D’une écriture élégante au vocabulaire précis, le narrateur nous offre à la fois un hymne au Sud et au mistral, et un retour sur ses souvenirs d’enfance. Ce qui lie indéfectiblement sa jeunesse au Midi, c’est  une maison, celle de ses grands-parents, où, bien que parisien, il séjournait le plus souvent possible, tous les étés depuis sa naissance et, plus tard, l’hiver pour écrire  au coin du feu.
Avec un sens aigu de la formule autant que de l’observation, il met en lumière les personnes qui ont vécu dans cette maison (avec un portrait émouvant de l’adorable et redoutable grand-mère) et les événements marquants qui s’y sont déroulés, jusqu’à ce jour fatidique, point de départ du livre, où sa mère lui apprend la vente de la villa.
Bouleversé par cette nouvelle, il entreprend dès le deuxième chapitre de dérouler, de sa naissance à aujourd’hui, le fil des souvenirs liés à cette maison.

C’est un texte lumineux, plein de tendresse et de colère.
Tendresse pour cette beauté du Sud. « Comme il y a des gens qui ne ratent pas un festival, je ne rate pas un été dans le Midi. Le ciel d'un bleu de blason... La lumière lyrique du Sud... Le premier bain, au saut du train, déclinant sa palette liquide de couleurs tactiles... La sieste à l'ombre mauve des bougainvilliers... L'enseignement sans parole du jardin... La première pêche de juillet et son frisson sucré... Je ne connais pas de plus grand événement culturel ! Le mot "Méditerranée" est à lui seul une succession de vagues : on a envie d'y plonger. Ce que j'ai fait. C'est quelque chose d'avoir passé son enfance dans le midi de la France. »
Tendresse pour le mistral, ce « bouffon virevoltant » auquel des pages passionnées sont consacrées. « Une journée sans mistral, c'est une journée figée. Contrairement à la sensibilité commune, c'est l'absence de mistral qui me déstabilise. Et je trébuche sur cette image trop sage du Midi que fixe son ciel postiche. […] Que le mistral se lève et le ciel ressemble à une piste de danse quand la lumière s'allume ; sauf que la fête dure des nuits entières et qu'elle épuise les danseurs. »
Colère contre ce qu’est devenu le Midi au fil des ans, défiguré par la folie immobilière et le développement d’un tourisme aussi envahissant qu’irrespectueux. Sa grand-mère en était aussi affectée que lui. « Ces dernières années, elle ne traversait plus le Lavandou qu'en voiture et en larmes. La malheureuse ne reconnaissait rien de son village de pêcheurs transformé en aire de vacances, avec sa mer d'attraction et son soleil commercial. »
Colère aussi contre les oncles qui ont décapité un cèdre pour dégager la vue. Il leur envoie un e-mail assassin digne d’une anthologie.

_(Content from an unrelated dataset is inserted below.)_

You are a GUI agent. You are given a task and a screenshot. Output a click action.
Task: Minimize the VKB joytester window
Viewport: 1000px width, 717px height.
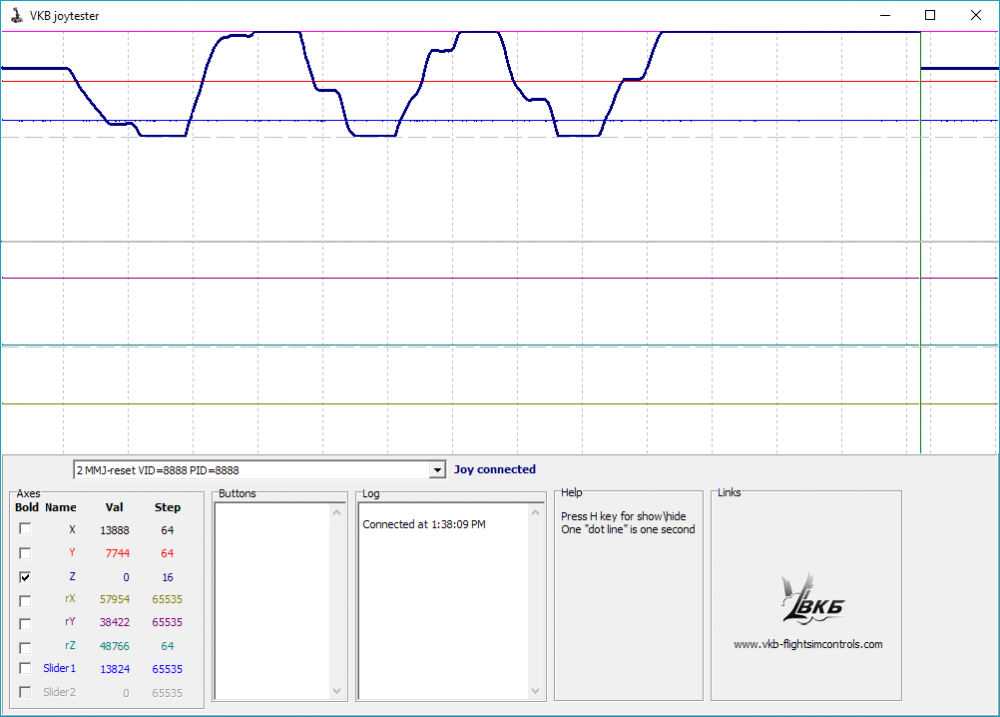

C’est aussi un roman initiatique où un adolescent découvre l’éveil des sens, à douze ans, avec les jeunes filles au pair engagées par la famille, puis, un peu plus tard, avec celles qu’il rejoint en mobylette dans les boîtes de nuit et ramène ensuite à la villa où il jouit d’une grande liberté. « Les stations balnéaires sont des territoires à part, avec leurs propres critères anthropologiques. Depuis le début de l'été, les boîtes de nuit, par une sorte d'accord magique, s'ouvraient aux adolescents de mon âge. Une véritable révolution culturelle. J'avais quinze ans et une mobylette ? J'étais immunisé contre ma famille et son ordre sédentaire. La nuit était à moi. »
Il ne se privait pas de profiter, quand c’était possible, de la complicité du mistral. « Si le mistral soufflait toute la nuit, miaulant dans les oreilles et secouant le décor de l'atmosphère, mes petites vacancières avaient avant tout envie d'un abri, le premier abri venu pour échapper à ce rustre méridional dont elles ne percevaient pas les vertus. » Thomas leur offrait généreusement le refuge dont elles avaient besoin.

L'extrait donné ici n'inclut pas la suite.